US Snoopgate: A show of duality in US foreign policy
The Snoopgate scandal broke in early June 2013 when the Guardian newspaper reported that the US National Security Agency (NSA)
The Snoopgate scandal broke in early June 2013 when the Guardian newspaper reported that the US National Security Agency (NSA) was collecting the telephone records of tens of millions of Americans. The main whistleblower of the Snoopgate scandal was Edward Snowden, a former contractor for the CIA, left the US in late May 2013.
Since then many cases of NSA spying on various countries embassies and on many world leaders have been revealed by Snowden.

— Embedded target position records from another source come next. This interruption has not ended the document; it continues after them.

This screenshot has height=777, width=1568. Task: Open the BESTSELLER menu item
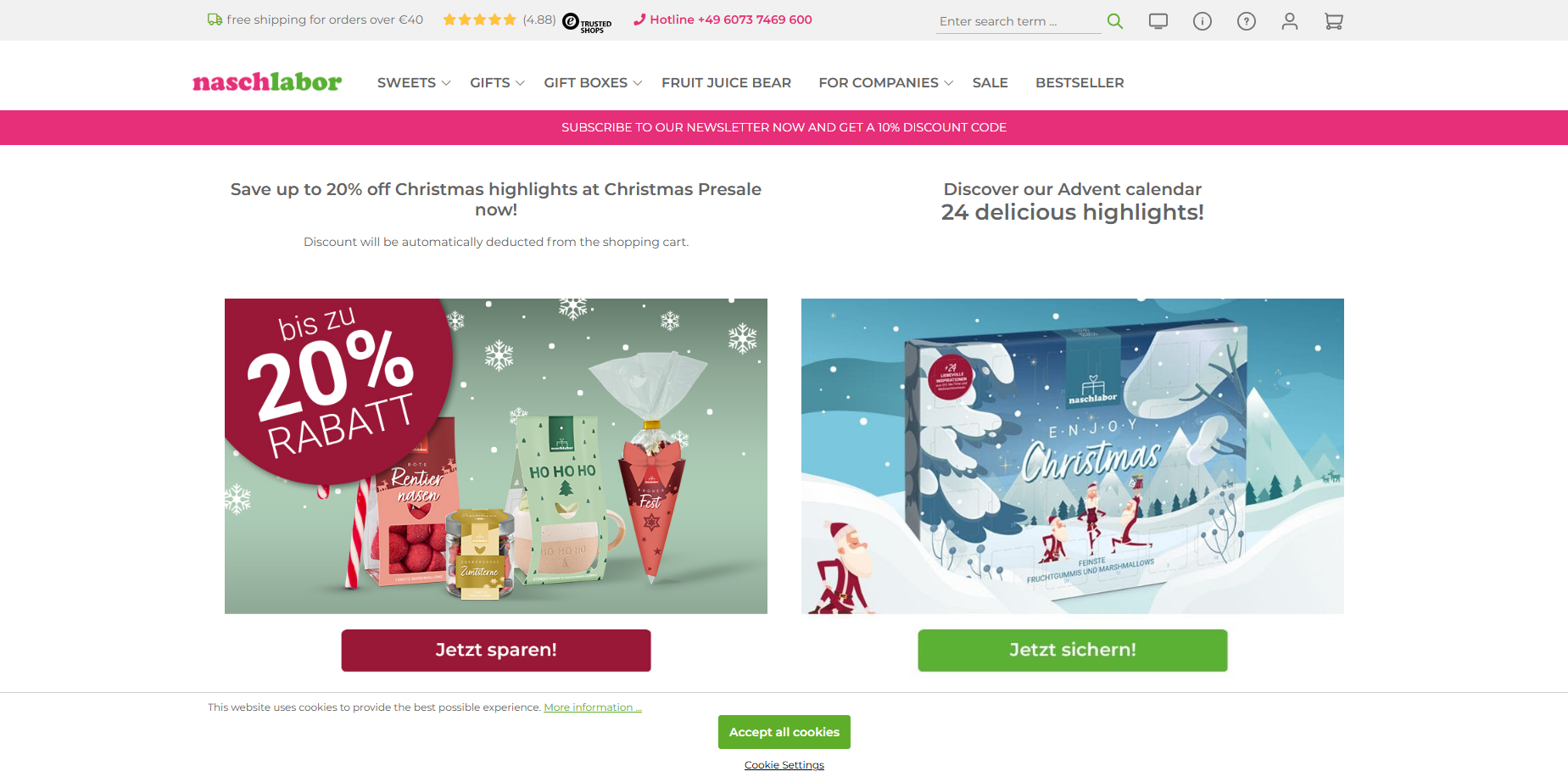tap(1080, 82)
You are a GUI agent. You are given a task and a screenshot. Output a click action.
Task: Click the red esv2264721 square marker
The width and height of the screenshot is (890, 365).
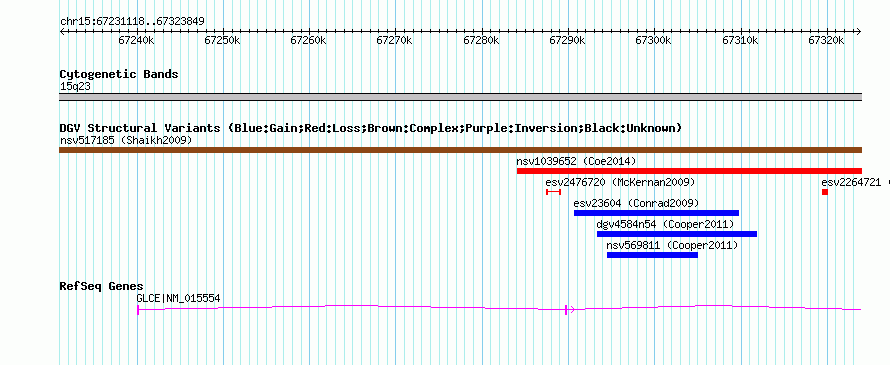pos(825,192)
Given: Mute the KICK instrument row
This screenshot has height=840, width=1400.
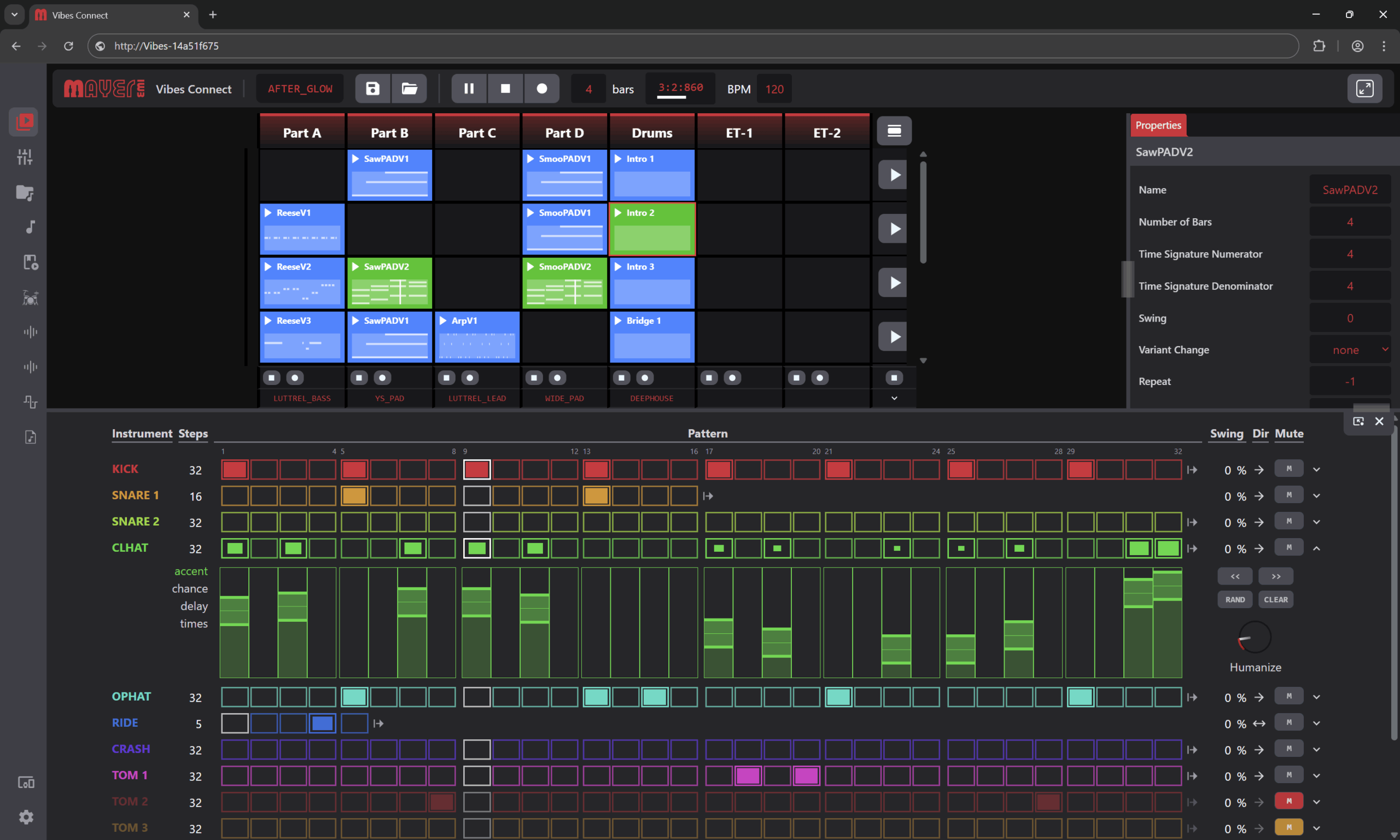Looking at the screenshot, I should pyautogui.click(x=1288, y=469).
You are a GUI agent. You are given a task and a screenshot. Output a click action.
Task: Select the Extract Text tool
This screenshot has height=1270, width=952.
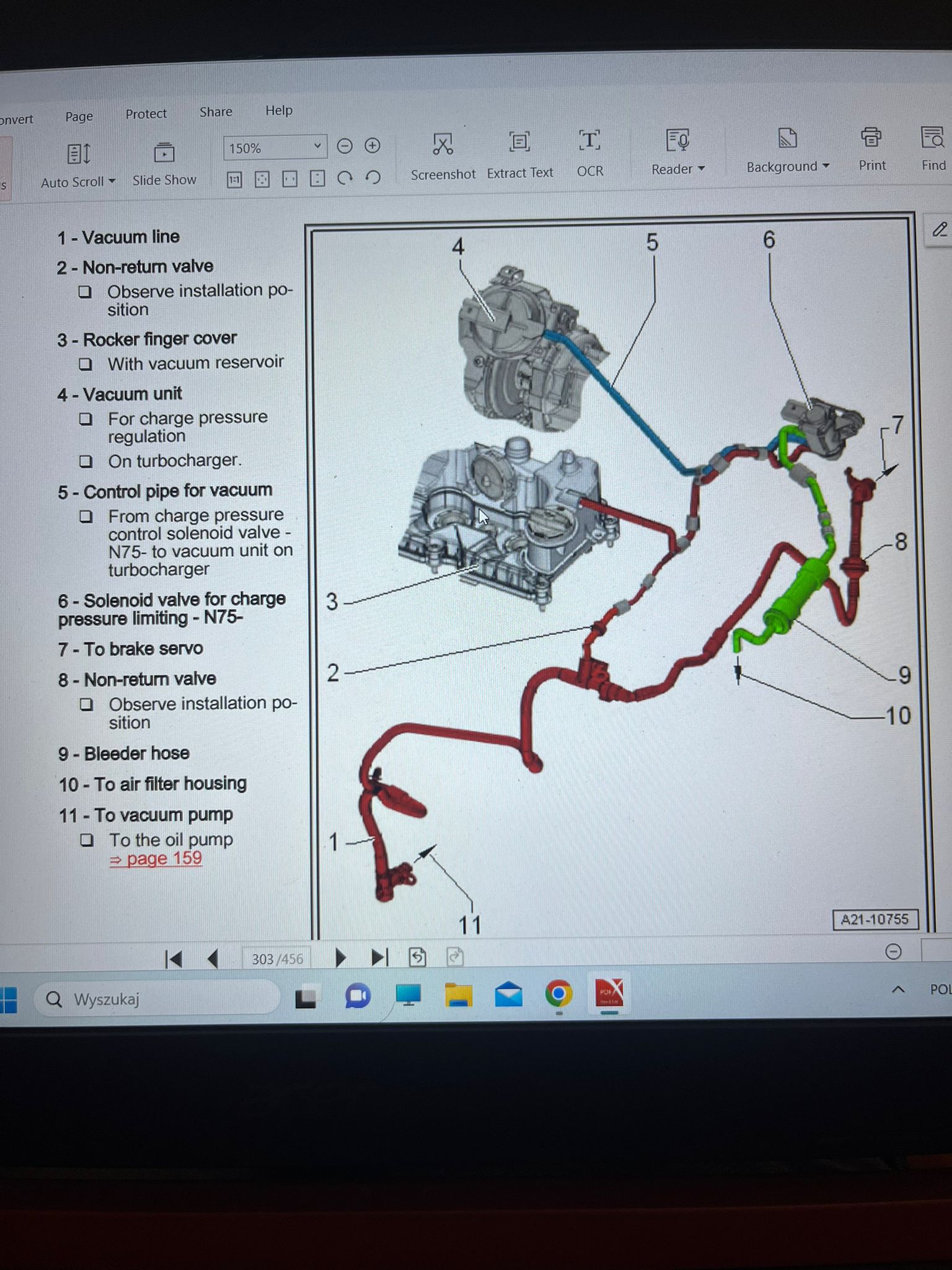point(519,143)
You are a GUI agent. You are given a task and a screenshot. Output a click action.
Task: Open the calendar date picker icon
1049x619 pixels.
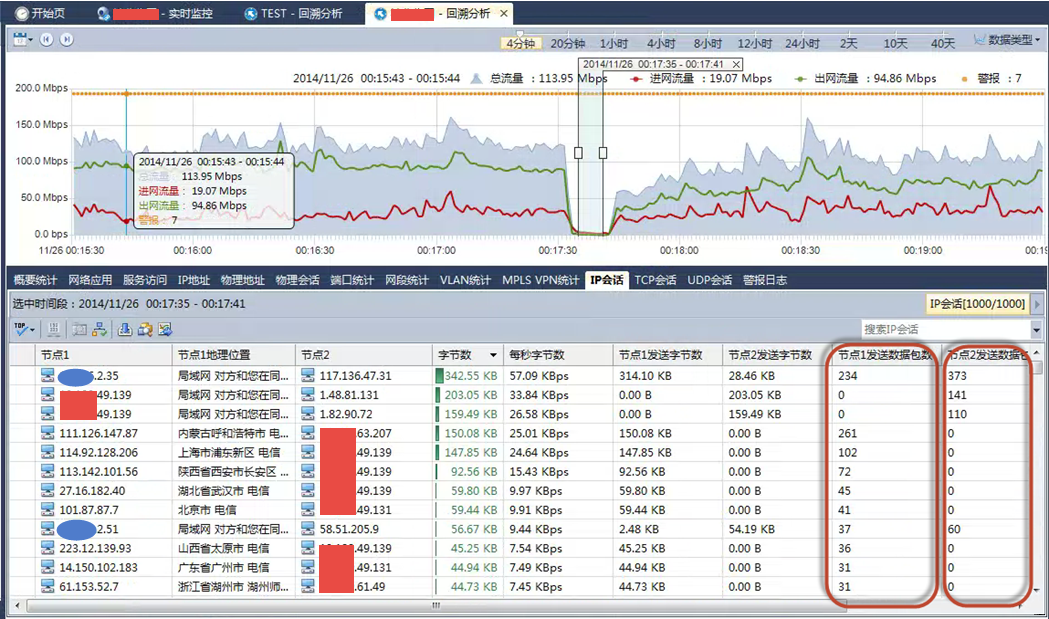pos(19,40)
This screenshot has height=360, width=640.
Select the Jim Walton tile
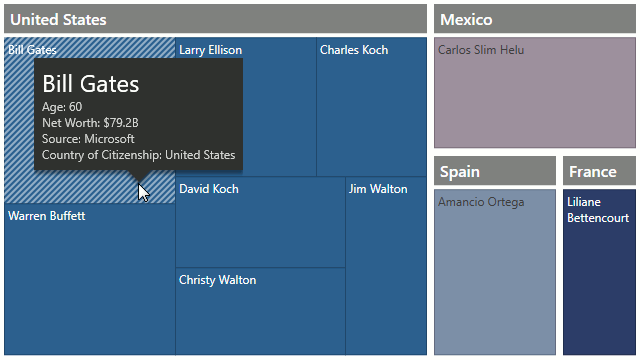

US Snoopgate incident has casted a serious doubt on the foreign policy of US. The incident has been criticized by many a global leaders like Angela Merkel, the Chancellor of Germany and Dilma Rousseff, the Brazilian President.
Recently in July 2014, it was reported by Washington Post that a legal certification was approved by U.S. Foreign Intelligence Surveillance Court to spy on Narendra Modi's Bharatiya Janata Party (BJP). BJP was among a handful of political organisations on which the U.S. court allowed the NSA to spy on. The others included Lebanon's Hezbollah-allied group Amal, Egypt's Muslim Brotherhood, and the Pakistan People’s Party.
Whether the incident is case of mistrust that US share with other countries or is it a case of US trying to establish a hegemonic world order. It is not certainly known. But one thing is certain it is a clear cut case of duality in US foreign policy that has been its hallmark since very long.